Self-Care  |  Working in Essential Services

Therapists Need Support Too

BY SHANE TAN

24 December 2021  |   5 min read

Growing up, Joachim Lee was in mental anguish from depression and low self-esteem as a teenager, but he didn’t have anyone to turn to and talk about what he was going through. Feeling lost and confused, Lee found a lifeline through reading and writing letters to therapists, who surprised him when they replied.

The kindness of these therapists who didn’t know him made him realise how important access to professional mental health support is. His personal lived experience with mental health inspired him to want to help others as a career.

“Not having anyone to turn to nor have anyone to talk to attuned me to the needs of others besides myself. Knowing first-hand how my past struggles affected my life and how professional support was important, I decided to dedicate my life to walking alongside those who may be experiencing this similar struggle,” said Lee.

Today, Lee is a Senior Psychotherapist at Promises Healthcare.

Being attuned to the needs of others is an essential and beneficial trait for therapists, but it can also lead to burnout when it comes at the expense of their own needs. “Therapists prefer to give rather than to receive. They can be too myopic and focus solely on the welfare of their clients while neglecting their own. In other words, therapists tend to give a lot to their clients and do not take the time to focus on themselves until it is too late,” Lee explained.

Lee was burned out himself in his early years as a therapist. “I was providing support to six active suicidal cases simultaneously without realising that I was mentally exhausted,” he said. Lee was on the verge of giving up in despair, before his supervisor noticed and helped him through it.

Therapists prefer to give rather than to receive. They can be too myopic and focus solely on the welfare of their clients while neglecting their own.

Burnout among mental health professionals is on the rise in Singapore amidst the COVID-19 pandemic, as counsellors and therapists face an uptick in cases from more people seeking help to cope with various mental health concerns that have come up, such as stress and anxiety. “There is a spike in depression and anxiety related cases due to the isolation imposed by COVID measures,” Lee agreed.

According to The Straits Times, five local counselling firms reported an average of 20 per cent increase in the number of new cases from pre-pandemic years , with one firm reporting that its client numbers had tripled between August last year and last month, compared with the same period over 2018 and 2019.

Therapists are more susceptible to burning out when they do not have the support of their peers or a clinical supervisor to help them process the accumulation of emotion from their day-to-day work. As such, Lee emphasised that aside from ensuring there are sufficient therapists available to meet the demand, resources for self-management for therapists need to made easily accessible and avenues to seek support need to be expanded as well.

“Perhaps the best way to mitigate this is to create a culture of support within the agency and within their own peers so that support is easily present when needed,” Lee advised.

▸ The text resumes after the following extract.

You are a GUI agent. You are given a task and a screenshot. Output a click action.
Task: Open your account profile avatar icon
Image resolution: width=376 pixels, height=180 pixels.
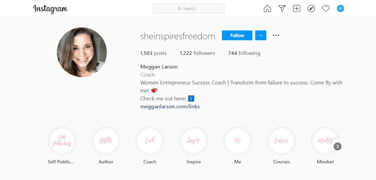click(x=341, y=9)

Lee offered the following practical tips for mental healthcare workers to practise self-care, maintain boundaries in their work, and prevent burnout:

  1. Many well-meaning therapists fail to set boundaries and tend to give their time away — Lee had a client who scolded him and accused him of not being sincere in wanting to help him, because he did not want to see the client for a session at 3 a.m. Set clear session working hours (e.g. 10 a.m. – 2 p.m., 4 – 6 p.m., 8 – 10 p.m.) and set aside 1–2 days free from any therapy work.
  2. Have at least 15 minutes of mental/physical break between each session.

  1. Keep each therapy session time to under 75 minutes.
  2. Keep your personal mobile phone number private.
  3. Practise deep breathing and regulate your body to be calm. (Using an analogy from The Avengers, be in Bruce Banner mode and not Hulk mode!)
  4. Exercise 2-3 times per week to release stress in your body.
  5. Appoint a fellow professional as your Clinical Supervisor to check in on you regularly.
  6. When affected by a case, always consult a peer/clinical supervisor. It is never wise to keep it to yourself.

Lee said that experiencing burnout in his early years made him deeply cognisant of the importance of self-care. “Now, when I notice a change in my physiology and mood, I immediately contact a friend and ground myself. Never be afraid to ask for help, even if you are an experienced therapist,” he emphasised.